The vast majority of the individuals identified in the report didn’t violate laws or regulations, POGO says, but that appears to be because the ethics laws are insufficient to protect the public interest.
“Instead, the system is skewed by undue influence, rewarding those public officials who favor a future employer or industry with contracts or lucrative jobs. The public is rightfully concerned about the concentration of wealth and self-dealing in the Capitol, with five of the ten richest counties in the United States located within an hour of Washington, DC. Some of that wealth is connected to increased spending on contracting, with the Washington region receiving 17 percent of all federal procurement spending in fiscal year 2016.
The report describes industry programs like “From Battlefield to Board Room” that match up retired and soon-to-be retired military officers with private companies including large federal contractors looking to hire new leadership. Former Maj. Gen. Mike Boera, the Air Force’s director of programs and director of requirements and developed programs and business plans for weapon systems, became the Executive of Intelligence, Information and Services at Raytheon.
The Principal Deputy Under Secretary of the Air Force Darleen Druyun, who oversaw the management of the Air Force's weapons acquisition program from 1993 to 2002, helped Boeing win billions of dollars in business while simultaneously negotiating jobs at Boeing for her son-in-law, and eventually herself. She was eventually jailed for nine months.

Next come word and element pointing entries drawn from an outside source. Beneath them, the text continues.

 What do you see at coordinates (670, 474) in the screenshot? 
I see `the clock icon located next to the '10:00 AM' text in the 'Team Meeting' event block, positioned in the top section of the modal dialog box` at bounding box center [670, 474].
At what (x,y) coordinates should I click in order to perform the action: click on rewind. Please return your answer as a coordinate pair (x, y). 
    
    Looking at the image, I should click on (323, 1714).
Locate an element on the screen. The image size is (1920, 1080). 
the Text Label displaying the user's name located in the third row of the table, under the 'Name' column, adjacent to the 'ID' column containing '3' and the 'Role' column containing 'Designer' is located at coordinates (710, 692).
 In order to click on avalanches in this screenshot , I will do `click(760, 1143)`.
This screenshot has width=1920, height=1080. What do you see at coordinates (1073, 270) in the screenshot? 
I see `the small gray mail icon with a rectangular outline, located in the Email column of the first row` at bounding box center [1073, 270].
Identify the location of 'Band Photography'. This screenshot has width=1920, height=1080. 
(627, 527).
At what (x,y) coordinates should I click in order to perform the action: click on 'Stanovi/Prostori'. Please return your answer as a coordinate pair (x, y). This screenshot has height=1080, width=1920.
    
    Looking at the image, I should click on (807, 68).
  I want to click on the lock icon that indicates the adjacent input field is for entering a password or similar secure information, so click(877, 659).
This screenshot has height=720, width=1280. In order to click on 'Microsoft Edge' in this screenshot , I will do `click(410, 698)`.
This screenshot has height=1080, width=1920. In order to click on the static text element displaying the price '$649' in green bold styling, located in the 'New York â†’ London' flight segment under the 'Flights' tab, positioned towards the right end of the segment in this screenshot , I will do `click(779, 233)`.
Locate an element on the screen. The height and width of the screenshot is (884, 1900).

Although President Barack Obama issued an ethics executive order banning lobbyists from working in agencies they lobbied during the previous two years, he issued the first waiver shortly thereafter to his first Deputy Secretary of Defense, William Lynn, who was previously a Raytheon lobbyist. The last Deputy Secretary for the Obama administration, Bob Work, joined Raytheon’s board shortly after he retired from the government.